Pictures aside, reproduce exactly and only the lines below, starting at the one containing "Screen dimensions: 690x373" and ending at the last line.
== Segment start ==
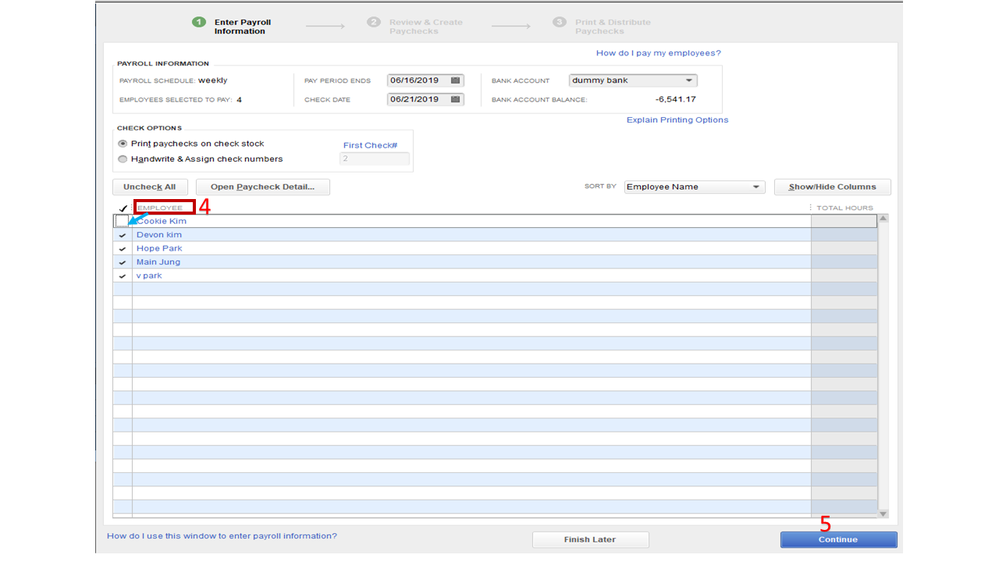Open calendar picker for Check Date
The width and height of the screenshot is (999, 562).
coord(455,99)
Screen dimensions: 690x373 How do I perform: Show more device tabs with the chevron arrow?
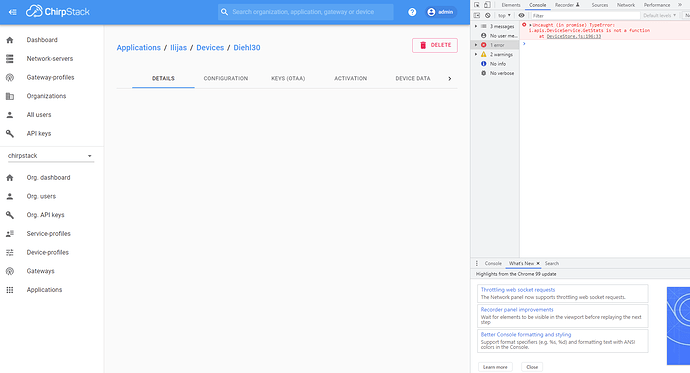[450, 79]
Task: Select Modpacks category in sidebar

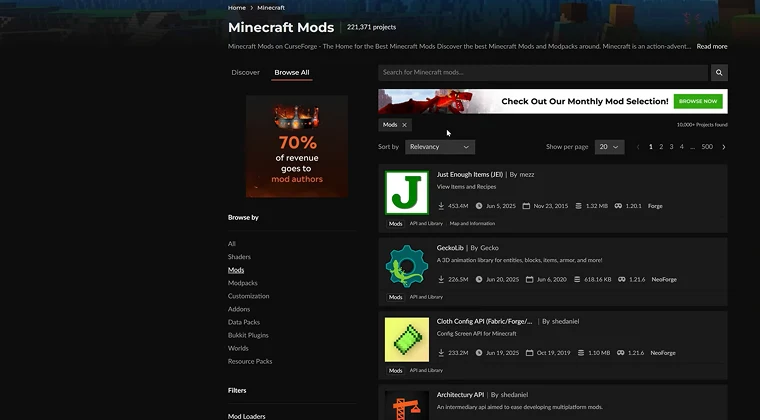Action: pos(242,283)
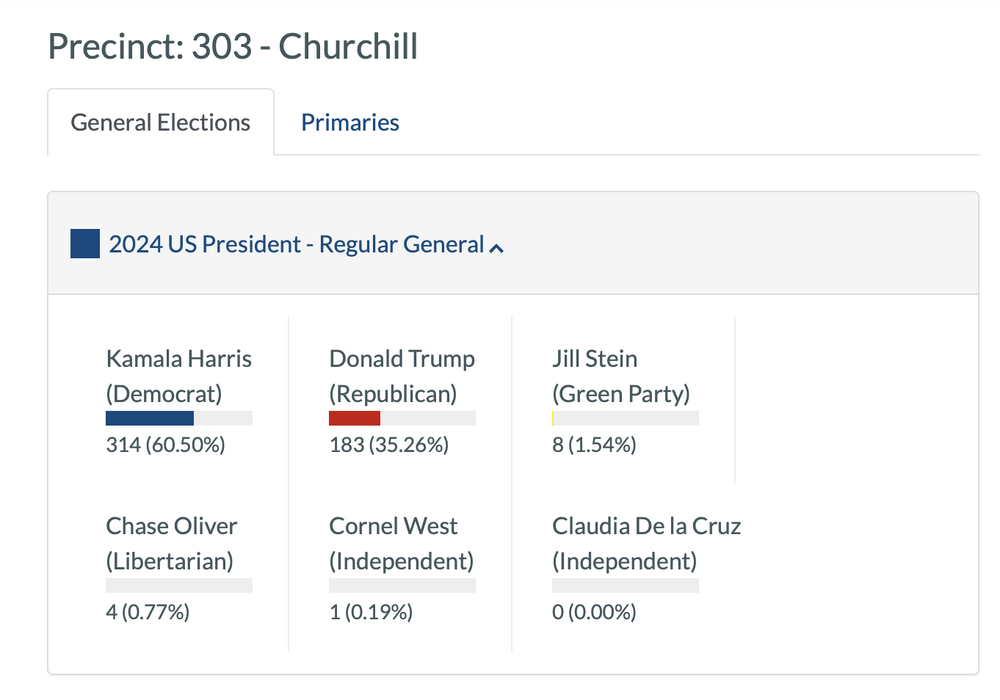The width and height of the screenshot is (1000, 700).
Task: Click Cornel West gray vote bar
Action: (x=402, y=585)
== Segment end ==
=== EXERCISE RESULT ===
Screen dimensions: 690x373 How do I perform: Show more device tabs with the chevron arrow?
[450, 79]
Task: Select Modpacks category in sidebar

Action: pos(242,283)
The width and height of the screenshot is (1000, 700).
Task: Click Cornel West gray vote bar
Action: (x=402, y=585)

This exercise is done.